═════ Data for this task ═════
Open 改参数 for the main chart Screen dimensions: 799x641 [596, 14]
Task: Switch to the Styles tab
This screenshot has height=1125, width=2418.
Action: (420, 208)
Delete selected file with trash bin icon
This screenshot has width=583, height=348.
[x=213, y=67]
═════
▶ **Exercise details**
Return each entry without altering a single word.

▶ **Written reply**
Open 改参数 for the main chart Screen dimensions: 799x641 [596, 14]
Task: Switch to the Styles tab
This screenshot has height=1125, width=2418.
Action: (420, 208)
Delete selected file with trash bin icon
This screenshot has width=583, height=348.
[x=213, y=67]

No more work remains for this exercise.